» **EXERCISE REQUIREMENTS**
In the entries below, find the line containing "Contact (280, 30)" and the line containing "LOGIN (1628, 60)". Copy those two lines and everything between them exactly, and only that.

[[ INFORMATION, beginning ]]

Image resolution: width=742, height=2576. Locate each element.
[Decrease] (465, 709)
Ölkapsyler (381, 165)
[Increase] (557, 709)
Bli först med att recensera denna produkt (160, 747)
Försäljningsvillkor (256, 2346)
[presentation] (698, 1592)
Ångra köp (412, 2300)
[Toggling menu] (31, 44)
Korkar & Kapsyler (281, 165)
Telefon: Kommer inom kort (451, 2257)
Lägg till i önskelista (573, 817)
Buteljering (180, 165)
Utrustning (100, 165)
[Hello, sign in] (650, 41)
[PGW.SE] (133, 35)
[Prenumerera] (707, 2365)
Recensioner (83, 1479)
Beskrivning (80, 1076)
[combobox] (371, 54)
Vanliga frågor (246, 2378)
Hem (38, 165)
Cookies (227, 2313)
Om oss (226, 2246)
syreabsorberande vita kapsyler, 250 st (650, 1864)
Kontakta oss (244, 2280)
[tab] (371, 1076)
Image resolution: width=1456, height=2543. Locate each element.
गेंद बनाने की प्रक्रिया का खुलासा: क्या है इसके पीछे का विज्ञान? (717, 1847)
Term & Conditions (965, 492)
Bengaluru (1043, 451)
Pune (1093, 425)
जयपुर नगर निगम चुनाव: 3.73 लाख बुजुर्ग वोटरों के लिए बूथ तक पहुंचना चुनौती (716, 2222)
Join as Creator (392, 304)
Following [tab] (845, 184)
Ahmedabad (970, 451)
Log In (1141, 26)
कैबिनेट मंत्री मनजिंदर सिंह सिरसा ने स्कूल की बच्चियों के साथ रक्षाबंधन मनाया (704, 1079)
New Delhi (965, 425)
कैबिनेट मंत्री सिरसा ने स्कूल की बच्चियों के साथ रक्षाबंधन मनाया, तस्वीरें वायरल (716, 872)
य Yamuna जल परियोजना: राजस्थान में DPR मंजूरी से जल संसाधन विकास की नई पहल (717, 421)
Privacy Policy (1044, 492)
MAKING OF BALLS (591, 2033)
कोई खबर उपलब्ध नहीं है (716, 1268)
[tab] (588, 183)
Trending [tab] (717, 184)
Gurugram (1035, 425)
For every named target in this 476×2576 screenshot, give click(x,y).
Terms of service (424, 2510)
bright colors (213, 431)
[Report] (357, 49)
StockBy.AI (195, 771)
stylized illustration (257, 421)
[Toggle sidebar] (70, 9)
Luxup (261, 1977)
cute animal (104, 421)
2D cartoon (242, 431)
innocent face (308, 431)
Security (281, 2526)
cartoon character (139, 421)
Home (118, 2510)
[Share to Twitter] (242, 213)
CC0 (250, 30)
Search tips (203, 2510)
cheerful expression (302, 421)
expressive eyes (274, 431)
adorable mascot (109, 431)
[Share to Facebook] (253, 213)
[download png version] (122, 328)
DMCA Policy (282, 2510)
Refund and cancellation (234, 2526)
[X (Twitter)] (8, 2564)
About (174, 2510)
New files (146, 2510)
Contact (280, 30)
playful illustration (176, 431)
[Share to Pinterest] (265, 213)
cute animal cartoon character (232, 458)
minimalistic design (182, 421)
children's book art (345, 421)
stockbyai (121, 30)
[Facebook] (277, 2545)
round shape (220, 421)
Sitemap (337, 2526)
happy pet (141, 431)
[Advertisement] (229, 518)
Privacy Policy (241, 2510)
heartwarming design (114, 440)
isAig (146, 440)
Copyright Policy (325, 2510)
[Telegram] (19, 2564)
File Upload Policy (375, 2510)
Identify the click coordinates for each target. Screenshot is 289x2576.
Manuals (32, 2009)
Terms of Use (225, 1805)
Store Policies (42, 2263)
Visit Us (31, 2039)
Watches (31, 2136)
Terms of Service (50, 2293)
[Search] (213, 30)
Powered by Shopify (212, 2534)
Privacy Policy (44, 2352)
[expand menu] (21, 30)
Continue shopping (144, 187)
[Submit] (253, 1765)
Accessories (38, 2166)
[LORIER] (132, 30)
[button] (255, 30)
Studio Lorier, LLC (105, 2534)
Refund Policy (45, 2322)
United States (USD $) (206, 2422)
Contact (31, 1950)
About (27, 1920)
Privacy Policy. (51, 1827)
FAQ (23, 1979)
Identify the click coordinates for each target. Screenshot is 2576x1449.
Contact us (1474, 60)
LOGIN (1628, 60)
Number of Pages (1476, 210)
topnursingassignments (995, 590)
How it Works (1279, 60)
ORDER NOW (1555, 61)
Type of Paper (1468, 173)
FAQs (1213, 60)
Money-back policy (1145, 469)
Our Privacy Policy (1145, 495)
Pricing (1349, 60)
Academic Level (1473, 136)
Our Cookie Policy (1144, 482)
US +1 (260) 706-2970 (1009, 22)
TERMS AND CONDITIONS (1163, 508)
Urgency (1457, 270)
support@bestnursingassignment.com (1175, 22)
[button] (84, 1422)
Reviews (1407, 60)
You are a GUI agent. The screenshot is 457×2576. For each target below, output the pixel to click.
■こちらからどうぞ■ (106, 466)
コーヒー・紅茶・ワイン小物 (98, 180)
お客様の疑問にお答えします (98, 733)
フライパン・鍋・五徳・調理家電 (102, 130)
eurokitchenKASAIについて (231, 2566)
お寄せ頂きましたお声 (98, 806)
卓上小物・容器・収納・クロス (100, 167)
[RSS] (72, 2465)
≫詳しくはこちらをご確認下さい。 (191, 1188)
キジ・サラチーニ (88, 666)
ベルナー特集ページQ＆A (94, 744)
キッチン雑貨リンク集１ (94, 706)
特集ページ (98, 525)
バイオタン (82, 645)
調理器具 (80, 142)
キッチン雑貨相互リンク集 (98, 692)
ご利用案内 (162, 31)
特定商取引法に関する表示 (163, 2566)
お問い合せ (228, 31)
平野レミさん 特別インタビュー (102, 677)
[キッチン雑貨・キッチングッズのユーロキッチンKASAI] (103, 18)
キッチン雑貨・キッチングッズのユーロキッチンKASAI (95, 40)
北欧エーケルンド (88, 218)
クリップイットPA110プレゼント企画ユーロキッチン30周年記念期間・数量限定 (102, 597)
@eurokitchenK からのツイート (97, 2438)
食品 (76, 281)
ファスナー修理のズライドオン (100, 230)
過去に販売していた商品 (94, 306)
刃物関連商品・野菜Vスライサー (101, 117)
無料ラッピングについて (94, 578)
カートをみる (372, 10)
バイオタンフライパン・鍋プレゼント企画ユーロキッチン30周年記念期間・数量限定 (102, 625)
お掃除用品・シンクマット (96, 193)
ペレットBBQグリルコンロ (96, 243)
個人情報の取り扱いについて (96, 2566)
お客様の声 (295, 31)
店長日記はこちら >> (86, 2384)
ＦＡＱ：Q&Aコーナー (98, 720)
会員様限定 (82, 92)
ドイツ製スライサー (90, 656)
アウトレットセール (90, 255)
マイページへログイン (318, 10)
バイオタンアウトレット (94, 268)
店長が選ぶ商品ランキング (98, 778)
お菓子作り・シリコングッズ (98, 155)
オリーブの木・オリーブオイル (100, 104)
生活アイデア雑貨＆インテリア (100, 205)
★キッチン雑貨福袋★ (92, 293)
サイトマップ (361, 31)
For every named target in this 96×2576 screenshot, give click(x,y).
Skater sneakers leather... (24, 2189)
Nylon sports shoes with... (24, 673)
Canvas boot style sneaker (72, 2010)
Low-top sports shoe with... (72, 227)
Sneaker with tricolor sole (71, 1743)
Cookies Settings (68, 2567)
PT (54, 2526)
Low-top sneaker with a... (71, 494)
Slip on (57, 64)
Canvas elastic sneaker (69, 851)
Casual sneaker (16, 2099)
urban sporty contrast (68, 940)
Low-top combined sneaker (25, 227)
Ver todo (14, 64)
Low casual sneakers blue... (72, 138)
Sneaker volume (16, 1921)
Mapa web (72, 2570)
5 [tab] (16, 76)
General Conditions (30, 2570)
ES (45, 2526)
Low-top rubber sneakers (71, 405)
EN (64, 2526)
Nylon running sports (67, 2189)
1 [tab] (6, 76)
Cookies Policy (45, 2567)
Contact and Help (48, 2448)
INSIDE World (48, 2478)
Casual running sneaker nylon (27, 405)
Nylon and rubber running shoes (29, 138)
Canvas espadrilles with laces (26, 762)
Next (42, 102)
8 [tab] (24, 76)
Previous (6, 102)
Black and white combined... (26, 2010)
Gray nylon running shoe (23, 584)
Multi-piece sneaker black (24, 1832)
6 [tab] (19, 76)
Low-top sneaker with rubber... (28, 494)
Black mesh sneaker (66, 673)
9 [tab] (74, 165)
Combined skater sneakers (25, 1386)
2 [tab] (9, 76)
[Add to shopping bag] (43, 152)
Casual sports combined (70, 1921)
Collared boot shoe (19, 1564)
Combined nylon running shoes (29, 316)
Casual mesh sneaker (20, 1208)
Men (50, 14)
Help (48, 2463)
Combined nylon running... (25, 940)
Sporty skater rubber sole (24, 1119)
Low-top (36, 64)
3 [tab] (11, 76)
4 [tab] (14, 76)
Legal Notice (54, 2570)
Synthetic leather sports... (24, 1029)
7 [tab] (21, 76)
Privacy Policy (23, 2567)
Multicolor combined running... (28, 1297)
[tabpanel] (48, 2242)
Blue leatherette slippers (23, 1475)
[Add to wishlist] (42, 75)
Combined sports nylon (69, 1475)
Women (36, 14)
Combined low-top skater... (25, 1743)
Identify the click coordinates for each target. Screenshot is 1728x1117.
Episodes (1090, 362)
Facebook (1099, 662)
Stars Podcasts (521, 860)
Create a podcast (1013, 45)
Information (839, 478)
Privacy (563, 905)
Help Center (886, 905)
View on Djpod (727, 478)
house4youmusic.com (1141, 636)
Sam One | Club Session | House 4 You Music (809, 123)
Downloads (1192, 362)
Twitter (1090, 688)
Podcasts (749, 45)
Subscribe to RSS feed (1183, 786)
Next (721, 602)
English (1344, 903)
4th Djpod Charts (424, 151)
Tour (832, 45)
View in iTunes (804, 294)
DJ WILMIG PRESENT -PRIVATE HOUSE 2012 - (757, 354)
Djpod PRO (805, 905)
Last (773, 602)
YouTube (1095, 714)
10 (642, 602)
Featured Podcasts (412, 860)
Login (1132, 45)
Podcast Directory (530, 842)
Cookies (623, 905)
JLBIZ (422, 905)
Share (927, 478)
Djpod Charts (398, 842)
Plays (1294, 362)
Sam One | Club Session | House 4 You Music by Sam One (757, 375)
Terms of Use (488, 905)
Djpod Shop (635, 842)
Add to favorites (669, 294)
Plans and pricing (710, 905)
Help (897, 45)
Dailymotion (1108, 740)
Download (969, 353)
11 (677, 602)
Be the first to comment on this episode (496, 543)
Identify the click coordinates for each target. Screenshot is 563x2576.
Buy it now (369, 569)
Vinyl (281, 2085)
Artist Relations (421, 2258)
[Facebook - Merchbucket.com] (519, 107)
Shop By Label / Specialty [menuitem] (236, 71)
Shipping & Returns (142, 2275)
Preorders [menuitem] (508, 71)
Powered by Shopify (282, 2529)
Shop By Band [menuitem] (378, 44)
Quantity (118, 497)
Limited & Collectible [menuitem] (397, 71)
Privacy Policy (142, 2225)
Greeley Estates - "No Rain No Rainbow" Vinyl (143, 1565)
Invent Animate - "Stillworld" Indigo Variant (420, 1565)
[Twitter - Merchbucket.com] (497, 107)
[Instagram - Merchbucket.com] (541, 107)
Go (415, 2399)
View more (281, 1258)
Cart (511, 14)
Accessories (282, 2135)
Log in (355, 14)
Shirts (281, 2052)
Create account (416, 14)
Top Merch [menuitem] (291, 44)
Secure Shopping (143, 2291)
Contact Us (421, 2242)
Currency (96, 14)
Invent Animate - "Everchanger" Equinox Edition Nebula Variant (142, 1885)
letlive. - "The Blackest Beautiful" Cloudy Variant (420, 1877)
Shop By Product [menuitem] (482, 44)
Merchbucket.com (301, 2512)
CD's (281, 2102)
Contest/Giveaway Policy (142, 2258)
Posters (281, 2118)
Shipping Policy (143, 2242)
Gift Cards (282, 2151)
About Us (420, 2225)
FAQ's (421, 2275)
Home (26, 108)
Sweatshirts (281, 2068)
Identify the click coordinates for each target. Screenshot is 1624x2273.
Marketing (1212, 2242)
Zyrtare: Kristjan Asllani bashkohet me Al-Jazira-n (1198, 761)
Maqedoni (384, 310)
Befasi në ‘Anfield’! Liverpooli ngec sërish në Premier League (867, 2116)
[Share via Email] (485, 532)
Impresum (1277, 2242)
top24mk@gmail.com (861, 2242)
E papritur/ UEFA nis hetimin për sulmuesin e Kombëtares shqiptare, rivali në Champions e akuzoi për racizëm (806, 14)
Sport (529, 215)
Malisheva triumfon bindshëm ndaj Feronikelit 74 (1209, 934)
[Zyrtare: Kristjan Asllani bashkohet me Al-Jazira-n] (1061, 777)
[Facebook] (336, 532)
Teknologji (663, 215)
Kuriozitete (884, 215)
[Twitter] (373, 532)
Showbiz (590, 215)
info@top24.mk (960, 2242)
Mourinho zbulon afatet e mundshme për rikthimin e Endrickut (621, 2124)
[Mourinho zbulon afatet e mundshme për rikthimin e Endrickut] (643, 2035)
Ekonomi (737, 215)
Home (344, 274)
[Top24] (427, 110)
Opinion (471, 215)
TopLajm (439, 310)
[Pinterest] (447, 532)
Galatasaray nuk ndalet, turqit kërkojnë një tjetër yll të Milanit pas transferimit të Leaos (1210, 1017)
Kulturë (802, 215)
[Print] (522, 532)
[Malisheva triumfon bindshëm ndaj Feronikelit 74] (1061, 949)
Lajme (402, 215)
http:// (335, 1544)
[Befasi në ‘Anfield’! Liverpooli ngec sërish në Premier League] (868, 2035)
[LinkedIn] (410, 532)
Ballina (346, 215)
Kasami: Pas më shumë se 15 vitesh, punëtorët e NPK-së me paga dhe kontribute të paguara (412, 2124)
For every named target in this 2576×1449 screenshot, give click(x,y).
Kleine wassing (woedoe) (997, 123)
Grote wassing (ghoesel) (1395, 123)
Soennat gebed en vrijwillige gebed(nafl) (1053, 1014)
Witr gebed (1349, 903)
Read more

[[ INFORMATION, end ]]

» **ANSWER SECTION**
Contact (280, 30)
playful illustration (176, 431)
[Share to Pinterest] (265, 213)
cute animal cartoon character (232, 458)
minimalistic design (182, 421)
children's book art (345, 421)
stockbyai (121, 30)
[Facebook] (277, 2545)
round shape (220, 421)
Sitemap (337, 2526)
happy pet (141, 431)
[Advertisement] (229, 518)
Privacy Policy (241, 2510)
heartwarming design (114, 440)
isAig (146, 440)
Copyright Policy (325, 2510)
[Telegram] (19, 2564)
File Upload Policy (375, 2510)
Identify the click coordinates for each target. Screenshot is 289x2576.
Manuals (32, 2009)
Terms of Use (225, 1805)
Store Policies (42, 2263)
Visit Us (31, 2039)
Watches (31, 2136)
Terms of Service (50, 2293)
[Search] (213, 30)
Powered by Shopify (212, 2534)
Privacy Policy (44, 2352)
[expand menu] (21, 30)
Continue shopping (144, 187)
[Submit] (253, 1765)
Accessories (38, 2166)
[LORIER] (132, 30)
[button] (255, 30)
Studio Lorier, LLC (105, 2534)
Refund Policy (45, 2322)
United States (USD $) (206, 2422)
Contact (31, 1950)
About (27, 1920)
Privacy Policy. (51, 1827)
FAQ (23, 1979)
Identify the click coordinates for each target. Screenshot is 2576x1449.
Contact us (1474, 60)
LOGIN (1628, 60)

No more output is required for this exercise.